HMRC regards the loans payed over this time as tax avoidance schemes. From 1999 and 2017, companies used these loans were used to avoid income tax and national insurance, and were paid to employees in the same way as salaries.This was perfectly legal, until 2017, when the government changed this legislation to apply a retrospective charge that it expects those who benefited from these schemes to pay, whether or not they were aware of it at the time.

HMRC expects to receive payments of around £50,000 on average per person. Although there is scope for restructuring payments for those on the lowest incomes, many of those effected will be expected to pay in one lump sum. When you consider that the average UK income is £28,000, you get an idea of the devasting impact these Loan Charges can have on people’s lives.

I went to the debate to speak up for my constituents and for all the other people who have to deal with this issue. The Treasury and HMRC are arguing that the implementing of the Loan Charge is legal and necessary. I and many of my colleagues who spoke at the debate are completely opposed to this view. The Loan Charge amounts to a retrospective tax that criminalises people who were not doing anything illegal at that time, and in some cases, were not even aware of that they were being drawn into these schemes. The Loan Arrangements have been legal and have been widely used across public and privet sector organisations. They have been visible and even reported to HMRC during this time.

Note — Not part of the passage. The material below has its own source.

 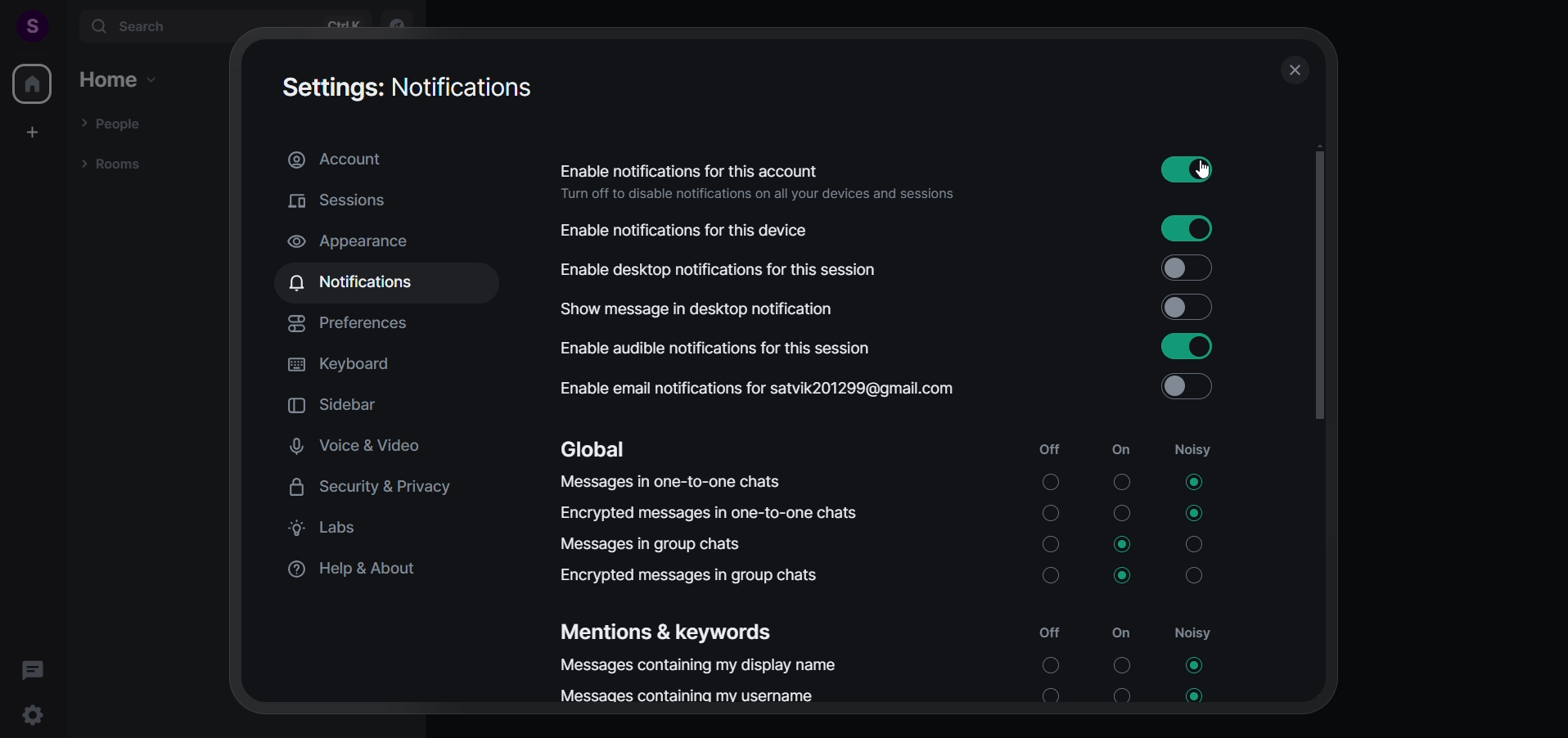 What do you see at coordinates (34, 131) in the screenshot?
I see `create a space` at bounding box center [34, 131].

It is right that we take action to clamp down on tax avoidance and ensure money owed to the Treasury is collected, but the introduction of these Loan Charges seems to be an attempt by HMRC to maximise income from taking the assets from the softest targets who lack the resources to fight back, whilst overlooking the accountants, agencies, and companies who were largely responsible for the original payment of these loans to unwitting staff members.

We are up against the deadline on Friday to settle these cases. Those who don’t settle with the HMRC before today’s deadline are expected to pay huge amounts of taxes at the beginning of next year. But in fact, many people simply can’t do this, as HMRC has often failed to provide the documentation required to settle. Staggeringly, a recent survey by the All Party Parliamentary Group on the Loan Charge revealed that nearly a third of those effected have never received any contact from HMRC to notify them of the need to pay.

In other words: HMRC advises the public to settle their payments, then provides no means for them to do so. HMRC have said that they wish to support people affected by this charge. But taking assets away from those on low incomes, particularly retired people, whose only asset is their house- would seem to me to be the very opposite of this.

We have already had cases of suicide which are directly connected to this matter, and many more could be considering taking their own lives to avoid payment, because they simply cannot afford such a tax. It is clear that we must act now. We must keep putting pressure on HMRC and the government to ensure that these people aren’t cut of their savings and assets. We must protect these people from this unfair charge.